> [Passage to read]:
Tuesday, February 2, 2010

I'll see your Brecht, and raise you a Jidaigeki!

I just finished reading Discourses of Vanishing: Modernity, Phantasm, and Japan while on the train coming back from J-A Society Chicago. In general I liked the book, but I would say it would have been nice if the passages of clear analysis were not interrupted by jargon of dubious necessity. Perhaps the jargon is justified given the books audience and genre, but I can't criticize the author Marylin Ivy perhaps as much as I would like for using it. I will maintain that if she is able to describe more than half the book in a straightforward way it may be a fruitful exercise to try the whole book without pulling out a bag of Freud, Jung, Derrida, Foucault, Brecht, and others.

Anyways. The last section of the book (sans epilogue) is on taishu engeki (I assume the kanji for it is 大衆演劇), or 'popular theater'/'mass theater'. Don't be confused though, taishu engeki is not particularly popular or mass, it is basically cheap, participatory dance/theater reminiscent (and for some troupes still) of itinerant performance troupes. There may be a different term for it as of late but I am no expert, thus I read the book.

The movie that popped into my head while reading this chapter was a flick I had seen about a week prior called 'Hana' (Hana yori mo naho 花よりもなほ). This film is by Hirokazu Koreeda, other movies I have seen directed by Koreeda are 「誰も知らない」や「あるいても、あるいても」や「ワンダフルライフ」 Nobody Knows, Still Walking, and After Life, which are all worth watching and I think better than Hana. Nonetheless, Hana was a good watch although it walks a thin line bordering on thematically banal. The film is ostensibly of the reluctant samurai genre like Twilight Samurai or The Hidden Blade and has the obvious giri(duty)/ninjo(human emotion) dilemma. The Samurai protagonist is living in a row house in Edo in order to track down and avenge his father's murderer.

Ahoy! Spoilers ahead!

> [Source records]:

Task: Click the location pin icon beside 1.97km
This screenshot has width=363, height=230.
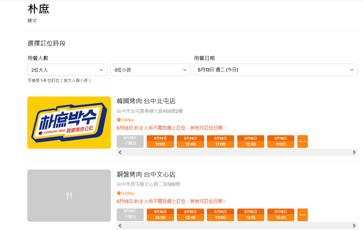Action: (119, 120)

---

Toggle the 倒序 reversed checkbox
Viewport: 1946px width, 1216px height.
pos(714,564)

> [What to work on]:
1) Answer these questions about the blog post:
(a) Which book did the writer finish reading on the train coming back from J-A Society Chicago?
(b) What two English renderings does the writer give for taishu engeki?
(c) Why is the samurai protagonist of Hana living in a row house in Edo?
2) Can you retype the records between the line holding "Toggle the 倒序 reversed checkbox" and the line holding "pos(714,564)", inclusive?

> [Task responses]:
1)
(a) Discourses of Vanishing: Modernity, Phantasm, and Japan
(b) 'popular theater' and 'mass theater'
(c) To track down and avenge his father's murderer.

2)
Toggle the 倒序 reversed checkbox
Viewport: 1946px width, 1216px height.
pos(714,564)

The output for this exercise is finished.